The torture, sexual violence and social stigma faced by Syria's women prisoners

Dealing with immense trauma, women survivors of Assad’s prisoners are struggling to return to a sometimes unwelcome society

A Syrian woman holds a photo of activist Razan Zeitouneh during a funeral procession for Mazen al-Hamada, an activist who was killed in Sednaya prison, Damascus, 12 December 2024 (Hanna Davis/MEE)

20 December 2024

Damascus, Syria — Women’s undergarments lay on top of a pile of clothing stacked outside a massive freezer where the bodies of dead prisoners had been stored.

Not long ago, the undergarments had most likely been stripped off women prisoners killed in Syria’s notorious Sednaya prison, known as the “human slaughterhouse”. 

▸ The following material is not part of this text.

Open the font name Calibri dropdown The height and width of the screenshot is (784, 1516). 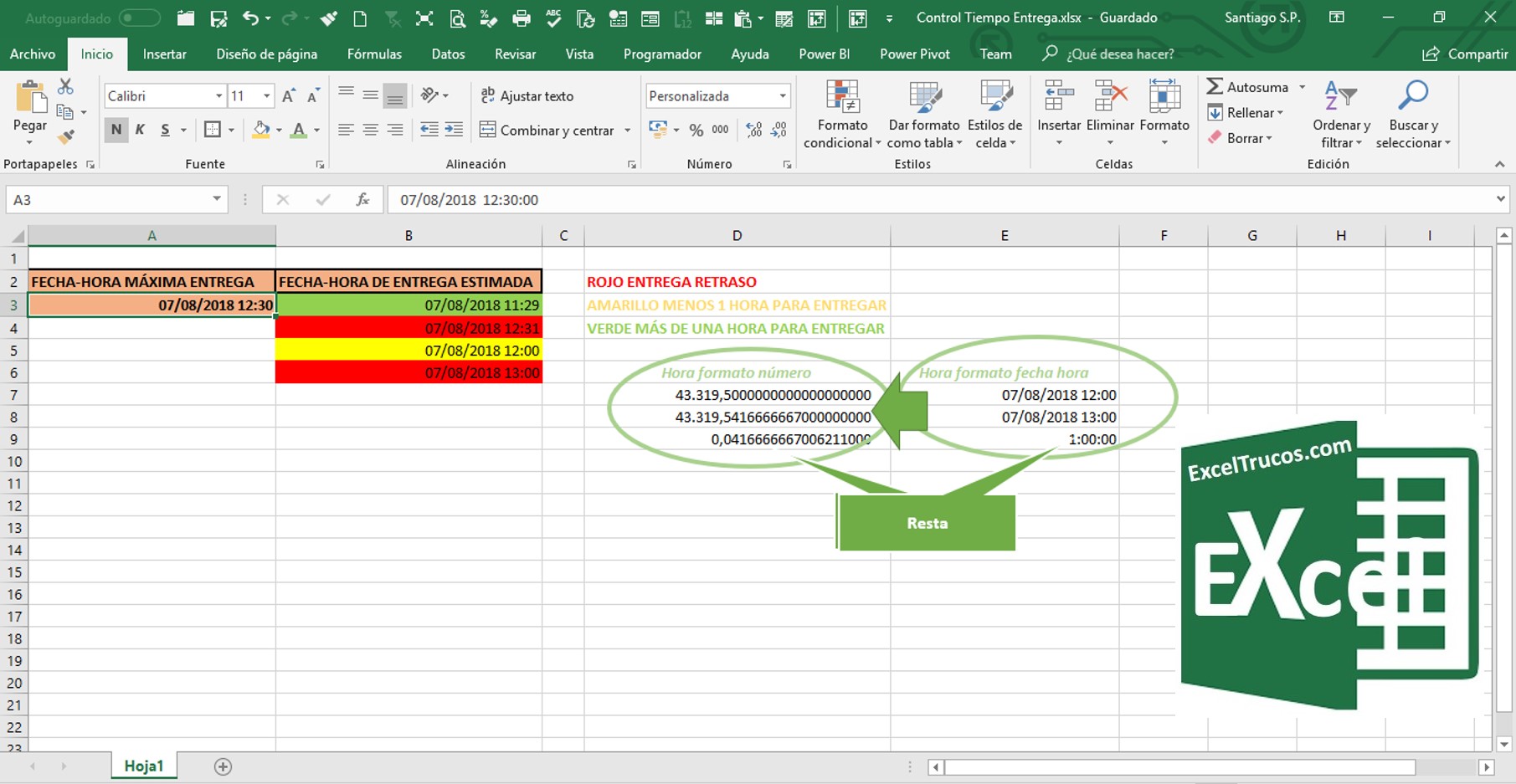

“Here, there was very brutal cruelty, in every sense,” said Khaled Mohammad al-Khan, an opposition fighter from the country’s southern governorate of Daraa. “It was disgusting, slaughter, hanging, and rape,” he said, as he showed Middle East Eye around the prison compound.

Khan was at Sednaya prison on 8 December, when hundreds of inmates were released following the overthrow of Bashar al-Assad’s administration. Among those released were dozens of women and girls, he said.  

The rebel fighter recalled an unmarried 16-year-old girl, with five young children, whom he spoke with briefly just as she was leaving. “They didn’t believe they were leaving the prison, they were afraid. ‘Who are you? Who are you?’ they asked us,” he said. 

Khan said when he first arrived he saw about 50 women on the prison’s surveillance cameras, in the compound’s underground cells.

Before the downfall of Assad, thousands of women were being held in an infamous network of prisons, where inmates were known to be subject to ruthless forms of torture, beaten, and deprived of food, water, medicine and basic sanitation. 

Female prisoners face a unique set of challenges, including rampant sexual violence and social stigmatisation upon their release.